En estos tiempos de política prepotente, lo que bien suena a los oídos no siempre es lo mejor. Viene a cuento la frase, escasamente original, para reflexionar un poco acerca de la cuestión tarifaria capitalina, algo que rueda por estos días, con escasa profundidad, por los caminos mediáticos.
El gobierno de Horacio Quiroga ha fracasado rotundamente en su afán de actualizar dos cuadros tarifarios: el del transporte de pasajeros y el del estacionamiento medido. El primero lleva con igual precio un año. El segundo, dos.
Cada vez que el actual Intendente pretende aumentar el precio de estos servicios, o simplemente hablar de ello, recibe una catarata de improperios. Tal vez estén a su medida, pues, se sabe, Quiroga no le hace asco a la profusión generosa de vocablos hirientes que tiene nuestro idioma. Pero lo cierto es que, más allá de la calidad del lenguaje, el significado ha sido un congelamiento de tarifas, justificado por una razón que pocos quieren combatir, que es la de no cargar al pueblo con más sufrimiento para su víscera más delicada, que como ya dijo un ilustre radical en el siglo pasado, es el bolsillo.
La situación capitalina, así, se compara con la registrada a nivel nacional durante más de dos años, durante más de una década, respecto de otros cuadros tarifarios, que se aplican a nivel nacional, y que tienen el ejemplo de mayor nivel de congelado en el precio del gas que consumimos por red. Los argentinos pagan el gas más barato del mundo, que es comprado por el Estado al precio más caro del mundo, el que se paga por el gas transportado en barco, en estado líquido, para ser devuelto al estado gaseoso en costosas plantas industriales, que el mismo Estado construyó, impulsado por la necesidad provocada por el desabastecimiento nacional.
Esto, que va camino a solucionarse, tiene todavía pendiente el tema tarifario, que se ha ido acomodando un poco en los sectores de mayor densidad poblacional, pero que todavía no refleja la realidad del precio del combustible. Algún día, con otro gobierno, seguramente, los argentinos podrán putear con comodidad porque el gas alcanzará el precio que corresponde, que no es barato, porque el gas no es barato en ninguna parte del mundo, porque es un combustible fósil y no renovable, es decir, que cuando se termine, nos quedaremos sin gas en estufas y hornallas de cocina, y habrá que usar otra energía.
Es comparable el congelado de tarifas del gas, con el que rige –por menos tiempo, es cierto- en el esquema tarifario modesto a escala país de esta capital neuquina.
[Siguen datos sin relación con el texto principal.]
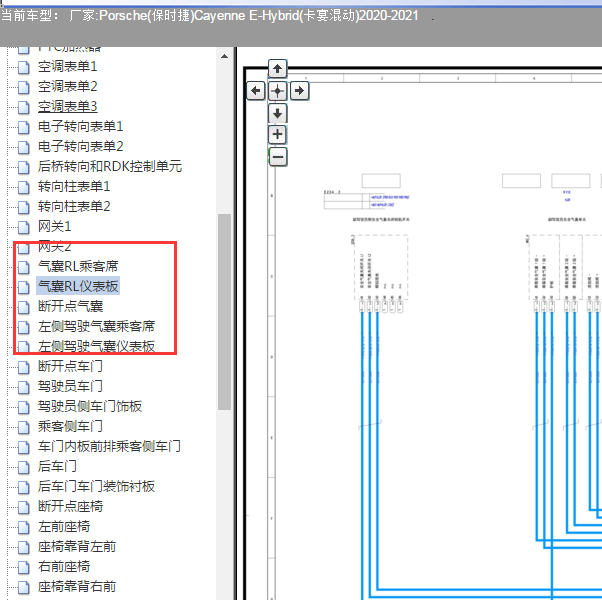Click the page icon beside 网关1
This screenshot has height=600, width=602.
click(24, 227)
Lo que el usuario de los colectivos no paga, lo paga el Municipio, que a su vez obtiene su dinero por cobrarle a los contribuyentes, con lo que se establece esa rara paradoja de la demagogia, que consiste en asegurar que se defiende a la población de un gasto, que en definitiva paga la misma población, aunque de otra manera, más disimulada.
Tal parece que con el estacionamiento medido se va en la misma dirección, pues en dos años la empresa que presta el servicio (que es un servicio que a nadie le gusta y con el que pocos están de acuerdo, pero que fue aprobado por el mismo Deliberante que ahora se queja) no ha recibido permiso para aumentar el precio, pese a que sus costos han aumentado, por la inflación, que influye por ejemplo en aumentos salariales, que no los paga el Estado, sino la empresa.
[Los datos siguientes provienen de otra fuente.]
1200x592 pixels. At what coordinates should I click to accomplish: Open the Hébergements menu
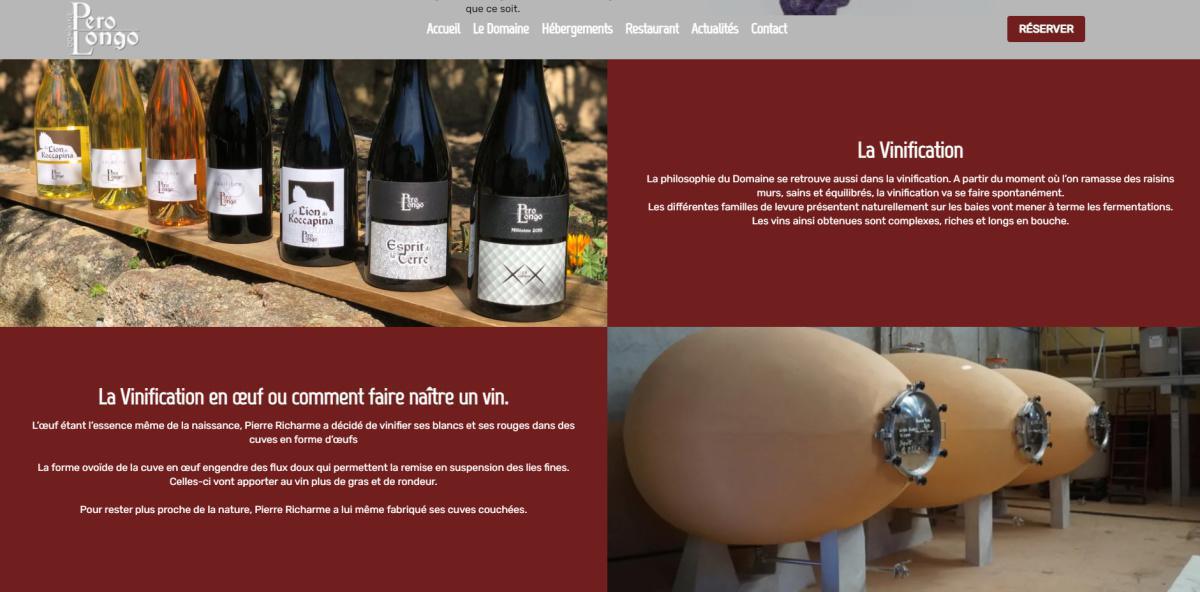[577, 29]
Así, cuando un concejal (cualquiera, no hagamos distinciones) afirma que no permitirá que se cargue a los ciudadanos con un gasto mayor, lo que en realidad está haciendo es negar la realidad de que si nadie paga lo que la mercadería en realidad vale, pues habrá que hacerse cargo de la consecuencia: la mercadería no se venderá y será acopiada esperando momentos mejores, o se deteriorará, o buscará otro lugar en donde poder venderse. En el caso de los servicios, lo más probable es que caiga la calidad del mismo, sea cual fuere. Si hay reticencia en creer esto, observemos lo que pasa con los colectivos. Si se quiere una observación más nacional o más dramática, pues obsérvese si alguna distribuidora de gas ha renovado alguno de los gasoductos, que hace años y años y años transportan el fluido, y sufren el deterioro lógico del paso del tiempo.
Tener tarifas congeladas en tiempo de inflación, no es aconsejable para la salud de la economía. Podrá decirse, usando nuestro generoso lenguaje, que lo que importa no es la economía, sino la “gente”. Pero no conviene abusar de palabras con impacto, sino apenas entender que cuando la economía se enferma, se enferman –gradual e inexorablemente- las personas que la utilizan.
Pues eso es, en definitiva, la economía: una herramienta al servicio de la vida de los seres humanos.